**SUPPLIED DATA:**
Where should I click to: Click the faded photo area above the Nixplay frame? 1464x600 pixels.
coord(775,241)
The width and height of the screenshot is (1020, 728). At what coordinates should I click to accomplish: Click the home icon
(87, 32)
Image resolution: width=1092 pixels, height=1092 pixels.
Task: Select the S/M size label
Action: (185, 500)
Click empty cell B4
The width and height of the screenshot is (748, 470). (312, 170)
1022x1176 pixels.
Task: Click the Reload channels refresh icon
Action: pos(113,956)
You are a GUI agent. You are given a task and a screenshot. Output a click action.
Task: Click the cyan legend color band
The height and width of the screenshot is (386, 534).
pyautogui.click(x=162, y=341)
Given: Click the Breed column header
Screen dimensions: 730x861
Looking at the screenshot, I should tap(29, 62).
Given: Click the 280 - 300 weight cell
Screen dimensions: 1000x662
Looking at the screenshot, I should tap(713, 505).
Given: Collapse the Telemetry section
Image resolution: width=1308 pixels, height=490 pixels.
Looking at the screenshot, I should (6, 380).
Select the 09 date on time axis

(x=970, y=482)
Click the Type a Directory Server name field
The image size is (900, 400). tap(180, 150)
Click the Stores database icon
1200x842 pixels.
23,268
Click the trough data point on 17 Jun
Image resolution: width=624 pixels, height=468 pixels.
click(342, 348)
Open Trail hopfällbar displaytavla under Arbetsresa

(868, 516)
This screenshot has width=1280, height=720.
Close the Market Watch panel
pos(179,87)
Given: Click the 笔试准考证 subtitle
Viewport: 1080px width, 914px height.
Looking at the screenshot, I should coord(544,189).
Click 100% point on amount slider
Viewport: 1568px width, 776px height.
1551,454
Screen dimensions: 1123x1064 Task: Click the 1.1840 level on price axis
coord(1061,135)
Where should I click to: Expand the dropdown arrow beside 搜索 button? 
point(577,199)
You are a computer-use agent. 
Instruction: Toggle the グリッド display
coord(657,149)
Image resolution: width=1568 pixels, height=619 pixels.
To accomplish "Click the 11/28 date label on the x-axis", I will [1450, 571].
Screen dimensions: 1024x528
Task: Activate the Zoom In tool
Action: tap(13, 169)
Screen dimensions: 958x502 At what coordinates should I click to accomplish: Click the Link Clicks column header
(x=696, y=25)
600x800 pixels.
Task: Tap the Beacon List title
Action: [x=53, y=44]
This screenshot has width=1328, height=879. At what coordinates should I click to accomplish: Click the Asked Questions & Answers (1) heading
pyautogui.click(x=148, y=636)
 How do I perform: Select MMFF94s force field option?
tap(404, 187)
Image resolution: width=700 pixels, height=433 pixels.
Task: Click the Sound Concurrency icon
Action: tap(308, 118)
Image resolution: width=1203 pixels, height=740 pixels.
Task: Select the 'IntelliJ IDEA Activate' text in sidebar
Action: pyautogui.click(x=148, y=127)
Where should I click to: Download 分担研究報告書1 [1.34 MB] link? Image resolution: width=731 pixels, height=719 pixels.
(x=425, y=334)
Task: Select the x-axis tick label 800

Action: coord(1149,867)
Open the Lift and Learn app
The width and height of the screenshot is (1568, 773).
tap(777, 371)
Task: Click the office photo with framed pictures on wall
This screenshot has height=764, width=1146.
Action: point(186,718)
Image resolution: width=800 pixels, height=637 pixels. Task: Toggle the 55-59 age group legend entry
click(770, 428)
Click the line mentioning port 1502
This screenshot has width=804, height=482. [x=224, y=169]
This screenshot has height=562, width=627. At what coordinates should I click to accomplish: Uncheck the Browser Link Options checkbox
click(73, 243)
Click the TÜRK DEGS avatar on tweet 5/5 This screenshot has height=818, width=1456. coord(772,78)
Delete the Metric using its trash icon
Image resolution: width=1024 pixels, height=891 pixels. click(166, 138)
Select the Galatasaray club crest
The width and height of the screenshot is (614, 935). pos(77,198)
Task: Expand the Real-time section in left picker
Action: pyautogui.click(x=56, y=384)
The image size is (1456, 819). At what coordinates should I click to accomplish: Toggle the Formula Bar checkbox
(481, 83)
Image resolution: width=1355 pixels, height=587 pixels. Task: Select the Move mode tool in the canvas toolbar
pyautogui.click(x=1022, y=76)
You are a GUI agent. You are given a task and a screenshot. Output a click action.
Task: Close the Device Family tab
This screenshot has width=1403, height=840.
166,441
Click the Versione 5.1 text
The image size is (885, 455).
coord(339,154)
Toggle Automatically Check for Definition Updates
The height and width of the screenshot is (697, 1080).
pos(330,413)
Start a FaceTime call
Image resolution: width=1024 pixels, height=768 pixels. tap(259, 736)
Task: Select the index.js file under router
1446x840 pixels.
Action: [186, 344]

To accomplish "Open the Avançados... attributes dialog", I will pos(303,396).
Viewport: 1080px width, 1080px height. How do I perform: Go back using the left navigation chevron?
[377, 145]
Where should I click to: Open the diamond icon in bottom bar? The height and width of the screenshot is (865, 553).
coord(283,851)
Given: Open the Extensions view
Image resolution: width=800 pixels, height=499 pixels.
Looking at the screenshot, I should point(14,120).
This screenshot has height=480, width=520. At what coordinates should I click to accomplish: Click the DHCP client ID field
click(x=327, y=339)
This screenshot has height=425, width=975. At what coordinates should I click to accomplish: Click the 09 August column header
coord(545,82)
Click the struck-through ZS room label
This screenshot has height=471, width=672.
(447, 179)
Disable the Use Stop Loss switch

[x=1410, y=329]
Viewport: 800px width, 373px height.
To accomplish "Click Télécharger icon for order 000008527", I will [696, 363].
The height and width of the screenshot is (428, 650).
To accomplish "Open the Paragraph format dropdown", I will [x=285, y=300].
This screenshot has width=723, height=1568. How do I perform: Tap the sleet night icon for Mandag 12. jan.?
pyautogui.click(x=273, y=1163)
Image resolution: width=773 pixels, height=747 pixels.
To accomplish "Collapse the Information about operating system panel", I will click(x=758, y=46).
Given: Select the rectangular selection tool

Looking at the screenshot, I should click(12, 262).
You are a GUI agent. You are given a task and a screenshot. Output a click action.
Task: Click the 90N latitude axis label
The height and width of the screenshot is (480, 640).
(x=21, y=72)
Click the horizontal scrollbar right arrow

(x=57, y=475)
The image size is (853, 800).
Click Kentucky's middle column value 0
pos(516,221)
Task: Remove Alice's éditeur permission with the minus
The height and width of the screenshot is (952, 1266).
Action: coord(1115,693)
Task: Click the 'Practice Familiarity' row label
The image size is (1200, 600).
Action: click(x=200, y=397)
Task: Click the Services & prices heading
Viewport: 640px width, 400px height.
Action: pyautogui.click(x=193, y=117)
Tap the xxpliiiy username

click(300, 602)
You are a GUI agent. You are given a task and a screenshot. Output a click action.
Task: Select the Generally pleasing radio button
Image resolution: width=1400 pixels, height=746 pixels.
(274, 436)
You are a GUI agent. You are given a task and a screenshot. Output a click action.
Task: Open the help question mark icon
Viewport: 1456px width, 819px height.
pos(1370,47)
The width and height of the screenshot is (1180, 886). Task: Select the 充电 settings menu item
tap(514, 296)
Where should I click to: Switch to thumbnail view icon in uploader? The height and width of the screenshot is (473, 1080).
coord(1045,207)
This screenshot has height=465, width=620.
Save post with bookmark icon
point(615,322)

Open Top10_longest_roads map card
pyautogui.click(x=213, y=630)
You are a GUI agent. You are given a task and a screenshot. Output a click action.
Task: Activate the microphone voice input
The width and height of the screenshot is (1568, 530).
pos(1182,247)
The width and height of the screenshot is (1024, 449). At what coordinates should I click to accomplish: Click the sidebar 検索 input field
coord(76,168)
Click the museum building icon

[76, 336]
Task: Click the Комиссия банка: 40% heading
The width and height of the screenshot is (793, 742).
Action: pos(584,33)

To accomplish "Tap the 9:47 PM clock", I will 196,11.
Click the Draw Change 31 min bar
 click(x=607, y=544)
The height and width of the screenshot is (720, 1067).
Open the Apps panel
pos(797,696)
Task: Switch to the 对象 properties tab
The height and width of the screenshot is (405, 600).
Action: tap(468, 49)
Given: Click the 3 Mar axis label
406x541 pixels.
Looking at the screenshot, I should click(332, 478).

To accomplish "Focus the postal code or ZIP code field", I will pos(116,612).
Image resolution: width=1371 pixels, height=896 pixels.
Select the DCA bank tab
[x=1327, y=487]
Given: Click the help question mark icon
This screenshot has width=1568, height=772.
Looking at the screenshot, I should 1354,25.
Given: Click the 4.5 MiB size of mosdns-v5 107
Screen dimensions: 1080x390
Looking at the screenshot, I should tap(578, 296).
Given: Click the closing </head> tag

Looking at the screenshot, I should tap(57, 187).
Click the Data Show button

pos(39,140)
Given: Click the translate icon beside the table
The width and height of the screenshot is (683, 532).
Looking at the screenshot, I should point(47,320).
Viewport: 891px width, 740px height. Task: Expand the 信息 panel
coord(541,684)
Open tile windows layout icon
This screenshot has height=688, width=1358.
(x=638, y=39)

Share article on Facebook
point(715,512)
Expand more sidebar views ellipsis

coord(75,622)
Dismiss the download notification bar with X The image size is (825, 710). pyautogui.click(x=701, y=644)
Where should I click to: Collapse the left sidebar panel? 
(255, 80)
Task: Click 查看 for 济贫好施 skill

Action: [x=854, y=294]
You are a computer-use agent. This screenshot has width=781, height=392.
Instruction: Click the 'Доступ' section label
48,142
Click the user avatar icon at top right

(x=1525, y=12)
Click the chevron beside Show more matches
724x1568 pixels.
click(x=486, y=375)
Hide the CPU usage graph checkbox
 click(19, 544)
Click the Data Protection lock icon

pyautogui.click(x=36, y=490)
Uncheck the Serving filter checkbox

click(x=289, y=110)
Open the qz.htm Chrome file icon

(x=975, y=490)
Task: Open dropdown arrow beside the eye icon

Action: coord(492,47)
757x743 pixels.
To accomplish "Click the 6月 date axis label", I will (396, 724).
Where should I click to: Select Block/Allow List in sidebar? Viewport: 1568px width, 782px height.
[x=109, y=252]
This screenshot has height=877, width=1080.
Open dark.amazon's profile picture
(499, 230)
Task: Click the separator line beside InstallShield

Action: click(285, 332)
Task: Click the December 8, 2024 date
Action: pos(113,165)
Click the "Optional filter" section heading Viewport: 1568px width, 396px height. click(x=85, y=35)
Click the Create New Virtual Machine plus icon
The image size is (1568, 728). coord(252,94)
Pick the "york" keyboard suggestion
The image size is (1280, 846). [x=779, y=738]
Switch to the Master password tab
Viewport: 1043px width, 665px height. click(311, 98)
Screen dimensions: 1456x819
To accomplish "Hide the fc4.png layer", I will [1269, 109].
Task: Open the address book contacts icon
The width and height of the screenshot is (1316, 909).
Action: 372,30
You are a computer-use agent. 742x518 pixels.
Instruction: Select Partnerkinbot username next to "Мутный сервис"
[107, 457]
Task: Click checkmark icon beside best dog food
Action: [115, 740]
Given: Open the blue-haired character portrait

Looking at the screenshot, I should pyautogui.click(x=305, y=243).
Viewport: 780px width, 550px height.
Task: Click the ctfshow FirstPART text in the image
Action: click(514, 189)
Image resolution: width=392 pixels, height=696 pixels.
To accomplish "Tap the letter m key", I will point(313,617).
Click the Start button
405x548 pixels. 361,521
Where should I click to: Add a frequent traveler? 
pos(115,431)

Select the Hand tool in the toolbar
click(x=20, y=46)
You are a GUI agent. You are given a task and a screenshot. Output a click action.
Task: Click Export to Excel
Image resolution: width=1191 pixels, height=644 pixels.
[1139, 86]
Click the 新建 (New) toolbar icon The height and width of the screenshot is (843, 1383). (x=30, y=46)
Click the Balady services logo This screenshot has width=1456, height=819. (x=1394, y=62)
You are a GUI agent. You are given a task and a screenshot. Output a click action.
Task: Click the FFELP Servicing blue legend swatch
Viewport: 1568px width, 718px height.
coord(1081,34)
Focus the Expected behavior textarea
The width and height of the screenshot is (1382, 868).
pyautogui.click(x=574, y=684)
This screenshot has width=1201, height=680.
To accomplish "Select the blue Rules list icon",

**WHAT IS BEING ASKED:**
Could you reproduce word for word the stretch of the items above, from their start through the line containing "Looking at the screenshot, I should tap(713, 505).", both ends included?

**SOLUTION:**
Where should I click to: Click the faded photo area above the Nixplay frame? 1464x600 pixels.
coord(775,241)
The width and height of the screenshot is (1020, 728). At what coordinates should I click to accomplish: Click the home icon
(87, 32)
Image resolution: width=1092 pixels, height=1092 pixels.
Task: Select the S/M size label
Action: (185, 500)
Click empty cell B4
The width and height of the screenshot is (748, 470). (312, 170)
1022x1176 pixels.
Task: Click the Reload channels refresh icon
Action: pos(113,956)
You are a GUI agent. You are given a task and a screenshot. Output a click action.
Task: Click the cyan legend color band
The height and width of the screenshot is (386, 534).
pyautogui.click(x=162, y=341)
Given: Click the Breed column header
Screen dimensions: 730x861
Looking at the screenshot, I should tap(29, 62).
Given: Click the 280 - 300 weight cell
Screen dimensions: 1000x662
Looking at the screenshot, I should tap(713, 505).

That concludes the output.